# EXTRAIT DU DOCUMENT
☆ ☆ ☆

Il faut tout de même se rappeler que nous avons pris un gros risque à l'époque. Mais c'était un risque calculé et des éléments de cette série étaient déterminants. Elle est écrite par Beau Willimon, un scénariste qui était, au moment où on a commencé à nous parler de la série, nommé à l'Oscar pour Les Marches du Pouvoir. Kevin Spacey est une star de cinéma qui a tout prouvé. Et sur Netflix il était particulièrement recherché. Même si ses films ne marchaient par toujours formidablement au box office, il restait un des acteurs les plus populaires sur Netflix. Par ailleurs David Fincher est un des plus grands réalisateurs de notre génération. Nous avions déjà trois scénarios à lire et une bible complète qui nous permettait de nous projeter sur plusieurs saisons. Donc c'était un pari plutôt avisé. Puis nous avons fait notre travail de recherche sur les données, en faisant une étude sur le marché du thriller politique, regardé précisément la popularité de Fincher et Spacey sur Netflix... Nous avons croisé toutes ces données pour arriver à la conclusion suivante : "Si nous faisons cette série et si elle est bien produite, le marché est très prometteur." Il y a donc une part d'intuition, les éléments intrinsèques à la série, les recherches adéquates... Il arrive souvent qu'une série ait tout bon sur le papier sans qu'elle fonctionne au final. Regardez l'exemple d'Ishtar ! Un super réalisateur, deux grandes stars... Et pourtant. Je suis hanté par cet exemple. La qualité de la production est essentielle, il ne faut jamais l'oublier.

☆ ☆ ☆

# ÉNONCÉ
Reformulez sous forme de liste le paragraphe de l'extrait sur le pari de la série qui commence par « Il faut tout de même se rappeler », en conservant ses faits essentiels.

Extrait d'un jeu de données:
☆ ☆ ☆

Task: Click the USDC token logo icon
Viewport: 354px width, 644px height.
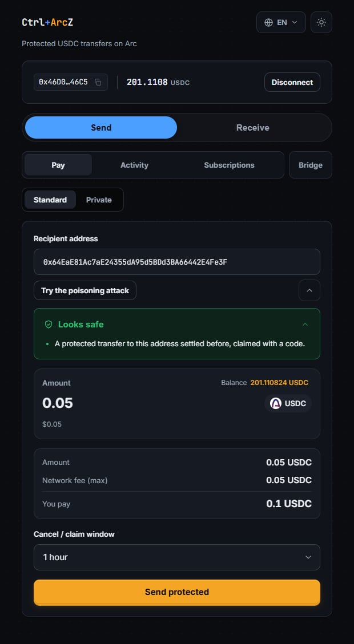Action: point(275,403)
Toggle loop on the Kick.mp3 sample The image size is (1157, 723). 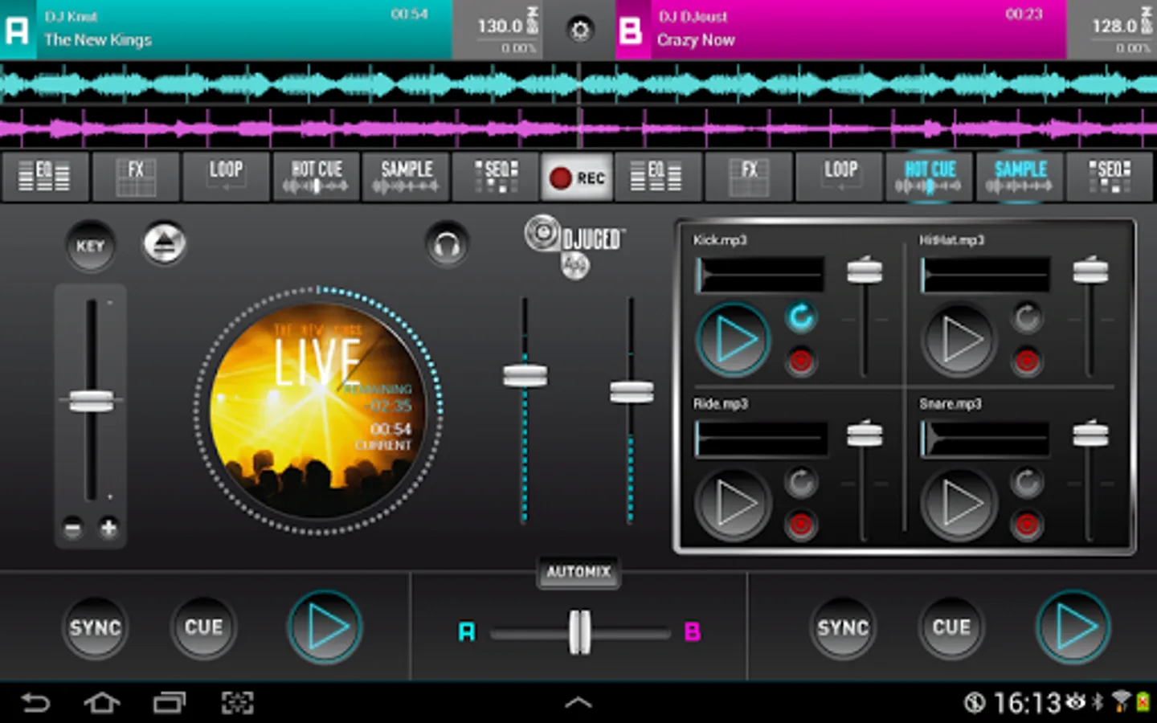800,317
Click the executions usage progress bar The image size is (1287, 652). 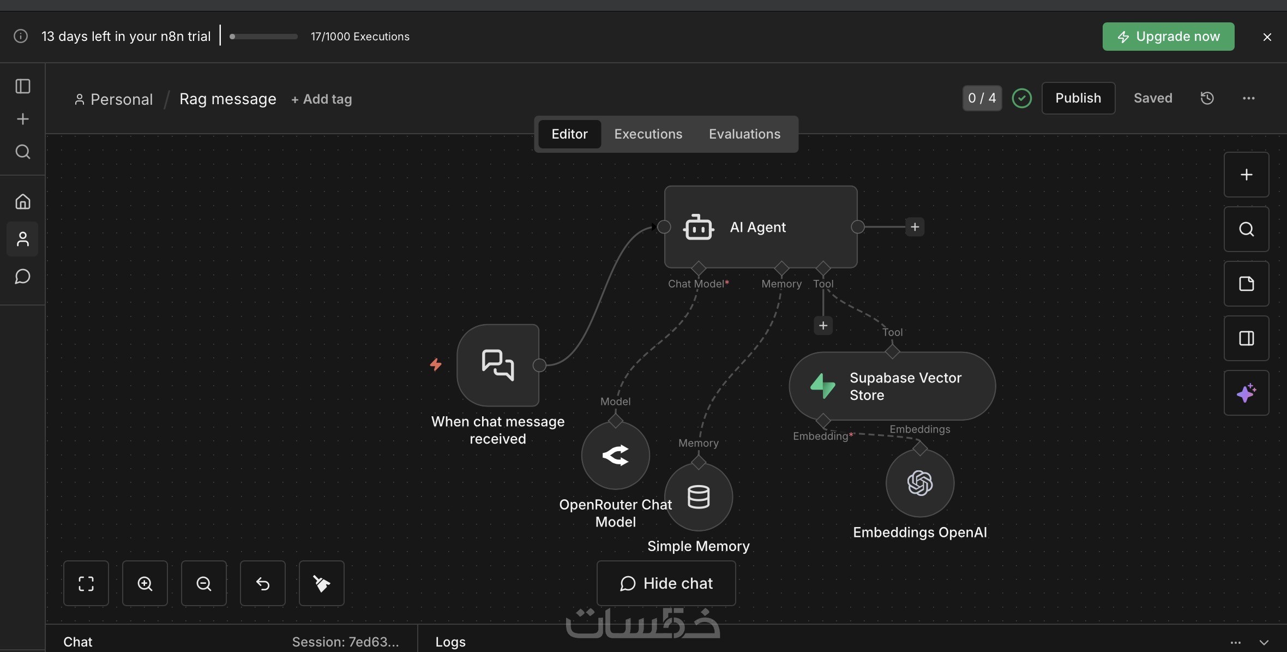[264, 37]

☆ ☆ ☆

# RÉPONSE
- À l'époque, le projet représentait un gros risque, mais c'était un risque calculé.
- La série est écrite par Beau Willimon, qui était alors nommé à l'Oscar pour Les Marches du Pouvoir.
- Kevin Spacey, star de cinéma, restait l'un des acteurs les plus populaires sur Netflix, même si ses films ne réussissaient pas toujours au box-office.
- David Fincher est présenté comme l'un des plus grands réalisateurs de sa génération.
- Trois scénarios et une bible complète permettaient d'envisager plusieurs saisons.
- Une étude du marché du thriller politique et de la popularité de Fincher et de Spacey sur Netflix a mené à une conclusion : si la série était bien produite, le marché était très prometteur.
- La décision repose sur l'intuition, sur les éléments propres à la série et sur les recherches adéquates.
- Une série peut avoir tout bon sur le papier et échouer malgré tout, comme Ishtar, avec un super réalisateur et deux grandes stars.
- La qualité de la production est essentielle.